_Written exercise_. How many lines in the records below contain the string "pixels"? Reply with the number alone.

_Data supplied_.
▽

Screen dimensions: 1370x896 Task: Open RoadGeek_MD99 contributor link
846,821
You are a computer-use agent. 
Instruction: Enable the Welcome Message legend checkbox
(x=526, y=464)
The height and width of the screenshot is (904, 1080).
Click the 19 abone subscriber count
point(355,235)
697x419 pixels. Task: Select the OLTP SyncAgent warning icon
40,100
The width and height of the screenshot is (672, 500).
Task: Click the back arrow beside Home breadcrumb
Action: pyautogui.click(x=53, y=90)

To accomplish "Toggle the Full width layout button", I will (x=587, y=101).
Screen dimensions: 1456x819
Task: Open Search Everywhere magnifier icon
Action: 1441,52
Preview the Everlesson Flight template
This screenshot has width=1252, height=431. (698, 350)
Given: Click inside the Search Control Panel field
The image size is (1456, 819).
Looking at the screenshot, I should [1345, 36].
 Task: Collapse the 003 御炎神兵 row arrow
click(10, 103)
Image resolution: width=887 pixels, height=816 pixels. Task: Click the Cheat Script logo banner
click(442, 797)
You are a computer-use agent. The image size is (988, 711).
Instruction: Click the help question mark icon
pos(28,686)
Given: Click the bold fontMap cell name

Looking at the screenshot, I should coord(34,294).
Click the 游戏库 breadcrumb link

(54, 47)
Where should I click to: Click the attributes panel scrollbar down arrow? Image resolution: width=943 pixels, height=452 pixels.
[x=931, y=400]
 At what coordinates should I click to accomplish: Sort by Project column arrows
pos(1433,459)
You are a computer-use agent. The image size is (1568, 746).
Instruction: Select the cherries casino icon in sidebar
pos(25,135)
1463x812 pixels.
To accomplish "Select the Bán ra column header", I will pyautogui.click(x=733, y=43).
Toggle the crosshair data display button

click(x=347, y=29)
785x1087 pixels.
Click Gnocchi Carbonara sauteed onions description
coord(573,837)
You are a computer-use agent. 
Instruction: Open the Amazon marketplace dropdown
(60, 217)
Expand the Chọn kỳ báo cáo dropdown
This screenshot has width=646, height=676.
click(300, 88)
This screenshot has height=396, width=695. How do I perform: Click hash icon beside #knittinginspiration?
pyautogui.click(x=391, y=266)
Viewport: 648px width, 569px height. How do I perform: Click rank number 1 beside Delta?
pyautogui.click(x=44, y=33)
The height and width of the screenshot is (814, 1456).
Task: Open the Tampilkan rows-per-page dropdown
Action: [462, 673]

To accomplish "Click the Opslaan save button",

△

_Worked answer_. 5